The third bill I will introduce is a destroyed property tax bill. The late spring tornadoes of 2017 inspired me to write this bill. When a property owner’s house or buildings gets destroyed by a natural disaster, it does not seem right that the property owner should have to pay property taxes for as long as the house or buildings remain unlivable. Therefore, my bill will adjust the property taxes of a destroyed property to cover only those dates during the year that the property is functional or livable.
As you know, I serve on the Health and Human Services Committee. This year the HHS Committee will continue to make improvements in the services offered by the three managed care organizations which comprise Heritage Health. In addition, the HHS Committee will also be looking into recent sexual abuse allegations with children who are wards of the State and who are in our foster care system.
I also serve on the Education Committee. The State Education Board recently lowered standardized test scores for our public teachers. By lowering the standards for public school teachers, are we also lowering the quality of education for our students?
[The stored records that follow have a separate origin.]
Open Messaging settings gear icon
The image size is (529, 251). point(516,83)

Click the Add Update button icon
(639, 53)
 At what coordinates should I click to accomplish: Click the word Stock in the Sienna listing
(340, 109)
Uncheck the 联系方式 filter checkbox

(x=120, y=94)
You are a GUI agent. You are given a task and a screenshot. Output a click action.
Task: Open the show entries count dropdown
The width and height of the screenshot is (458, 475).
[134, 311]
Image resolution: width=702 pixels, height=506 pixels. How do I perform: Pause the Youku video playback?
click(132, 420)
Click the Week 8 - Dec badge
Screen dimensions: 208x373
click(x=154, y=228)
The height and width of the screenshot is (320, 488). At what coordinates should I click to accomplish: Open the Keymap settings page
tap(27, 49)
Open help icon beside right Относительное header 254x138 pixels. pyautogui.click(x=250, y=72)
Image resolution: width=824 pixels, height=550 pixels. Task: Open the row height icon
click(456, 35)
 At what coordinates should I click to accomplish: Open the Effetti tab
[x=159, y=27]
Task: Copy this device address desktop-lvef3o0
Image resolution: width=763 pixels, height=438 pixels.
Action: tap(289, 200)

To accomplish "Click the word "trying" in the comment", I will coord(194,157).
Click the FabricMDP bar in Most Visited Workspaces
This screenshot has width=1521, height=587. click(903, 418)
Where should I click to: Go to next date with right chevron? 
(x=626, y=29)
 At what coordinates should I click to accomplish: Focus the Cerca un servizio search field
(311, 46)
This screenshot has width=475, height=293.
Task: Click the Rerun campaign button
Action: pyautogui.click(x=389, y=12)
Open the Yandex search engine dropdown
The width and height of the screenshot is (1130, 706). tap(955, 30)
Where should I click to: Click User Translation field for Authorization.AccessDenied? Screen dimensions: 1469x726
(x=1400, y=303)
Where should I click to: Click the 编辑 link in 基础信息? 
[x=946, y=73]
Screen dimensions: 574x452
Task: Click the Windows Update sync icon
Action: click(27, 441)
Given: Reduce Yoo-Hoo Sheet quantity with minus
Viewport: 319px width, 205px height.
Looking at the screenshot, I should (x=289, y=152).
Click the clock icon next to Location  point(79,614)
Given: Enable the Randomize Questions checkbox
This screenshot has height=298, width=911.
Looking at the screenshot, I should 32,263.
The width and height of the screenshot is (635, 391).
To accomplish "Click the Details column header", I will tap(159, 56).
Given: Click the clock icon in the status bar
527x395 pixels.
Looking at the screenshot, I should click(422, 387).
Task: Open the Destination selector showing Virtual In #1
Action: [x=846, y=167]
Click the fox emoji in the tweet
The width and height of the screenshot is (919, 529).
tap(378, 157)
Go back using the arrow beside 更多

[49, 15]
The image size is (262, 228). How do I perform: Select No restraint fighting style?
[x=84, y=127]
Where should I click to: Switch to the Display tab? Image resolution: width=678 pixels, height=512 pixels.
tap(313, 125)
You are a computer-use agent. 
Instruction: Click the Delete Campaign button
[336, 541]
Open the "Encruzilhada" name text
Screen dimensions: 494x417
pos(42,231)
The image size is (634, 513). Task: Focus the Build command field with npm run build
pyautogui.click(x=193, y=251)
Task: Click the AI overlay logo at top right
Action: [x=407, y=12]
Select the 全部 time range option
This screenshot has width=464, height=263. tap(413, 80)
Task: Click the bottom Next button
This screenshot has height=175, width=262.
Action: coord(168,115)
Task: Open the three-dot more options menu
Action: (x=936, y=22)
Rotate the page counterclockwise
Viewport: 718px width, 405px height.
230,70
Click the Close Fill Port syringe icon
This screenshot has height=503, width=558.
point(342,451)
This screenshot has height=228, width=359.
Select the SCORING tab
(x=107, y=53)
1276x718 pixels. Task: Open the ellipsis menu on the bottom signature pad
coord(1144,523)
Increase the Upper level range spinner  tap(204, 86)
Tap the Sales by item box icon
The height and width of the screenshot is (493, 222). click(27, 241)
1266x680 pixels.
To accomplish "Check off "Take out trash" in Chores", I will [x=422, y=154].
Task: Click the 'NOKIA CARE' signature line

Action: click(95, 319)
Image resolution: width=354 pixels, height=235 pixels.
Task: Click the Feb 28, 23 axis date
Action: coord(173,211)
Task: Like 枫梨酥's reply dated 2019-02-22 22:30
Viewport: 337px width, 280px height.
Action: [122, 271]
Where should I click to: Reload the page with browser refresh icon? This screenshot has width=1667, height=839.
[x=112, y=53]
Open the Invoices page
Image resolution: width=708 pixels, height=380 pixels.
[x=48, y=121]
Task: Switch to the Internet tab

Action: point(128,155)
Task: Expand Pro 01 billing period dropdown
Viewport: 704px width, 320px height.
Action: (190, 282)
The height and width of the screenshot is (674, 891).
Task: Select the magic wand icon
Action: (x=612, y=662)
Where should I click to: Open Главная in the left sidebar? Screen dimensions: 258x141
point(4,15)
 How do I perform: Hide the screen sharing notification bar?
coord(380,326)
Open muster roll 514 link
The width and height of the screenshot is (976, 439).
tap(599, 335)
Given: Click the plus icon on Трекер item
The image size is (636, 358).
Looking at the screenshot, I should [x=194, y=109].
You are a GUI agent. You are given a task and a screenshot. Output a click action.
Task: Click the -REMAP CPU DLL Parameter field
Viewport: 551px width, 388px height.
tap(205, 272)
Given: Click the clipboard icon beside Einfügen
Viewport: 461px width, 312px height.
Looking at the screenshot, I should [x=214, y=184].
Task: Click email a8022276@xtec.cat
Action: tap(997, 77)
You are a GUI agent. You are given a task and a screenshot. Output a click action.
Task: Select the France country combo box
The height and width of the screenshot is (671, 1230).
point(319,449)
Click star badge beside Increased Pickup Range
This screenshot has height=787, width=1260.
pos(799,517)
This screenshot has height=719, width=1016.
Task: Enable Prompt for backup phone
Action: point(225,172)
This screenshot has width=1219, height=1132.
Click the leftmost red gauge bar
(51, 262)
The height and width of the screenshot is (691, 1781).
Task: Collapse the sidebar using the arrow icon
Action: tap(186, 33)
As 2017 draws to a close, I sit by the fire with pen and paper in hand, reflecting on all that has transpired since I first took office back in January 2017. It has truly been an honor and a privilege to represent the good people of District 47 in the Nebraska Legislature. So, I thank you for providing me with this very exciting and wonderful adventure in Nebraska politics.
Nebraska really is the good life. So, I went to Lincoln with the understanding that my job is to somehow make the good life even better. This is no easy task when State revenues have been in decline. Nevertheless, I have communicated my vision for how to accomplish this task every week through these newspaper articles I write. I trust you have enjoyed reading therm.
The most important factor in shaping my vision for Nebraska’s future is you. I appreciate the way so many of you have shared your thoughts, your concerns, and your ideas with me this past year. I hope our conversations will continue. It amazes me to see how deeply so many folks living in the Panhandle care about what happens 400 miles away in a Capitol City far, far away.
This past year, I fought vigorously in the Legislature to provide all Nebraskans with agricultural land valuation reform. LB 602 was the most important bill I introduced this year, and this was strongly reflected by the positive support I received in the public hearing. So, I will continue to fight for the kind of agricultural land valuation reform which makes good sense for our farmers and ranchers.
Going forward, I plan to take up a new cause. I will fight for property tax relief. As I have stated so many times before, I will introduce a bill to give property owners back half of what they pay in property taxes for education. If I cannot successfully push the 50/50 plan through the Legislature, a citizen led initiative should ensure that the measure gets placed on the ballot for a public vote in November 2018.
In many ways, this is the calm before the storm. These days I am busily getting ready for the next legislative session, which will begin on January 3, 2018. For this reason, I will not submit a newspaper article for next week’s newspaper. Nevertheless, I will pick up right where I left off as soon as the New Year arrives. Thank you for reading my articles, and may God bless your plans for the year ahead.
Now we must pause, for we are about to enter one of the holiest times of the year. In a few days, we will celebrate the birth of the Savior, Jesus Christ. The baby who was born so long ago in a manger, came only to die as a sacrifice for the sins of the whole world. This is the true meaning of Christmas, and I invite you to join me in celebrating this most precious and joyous event in human history. Merry Christmas!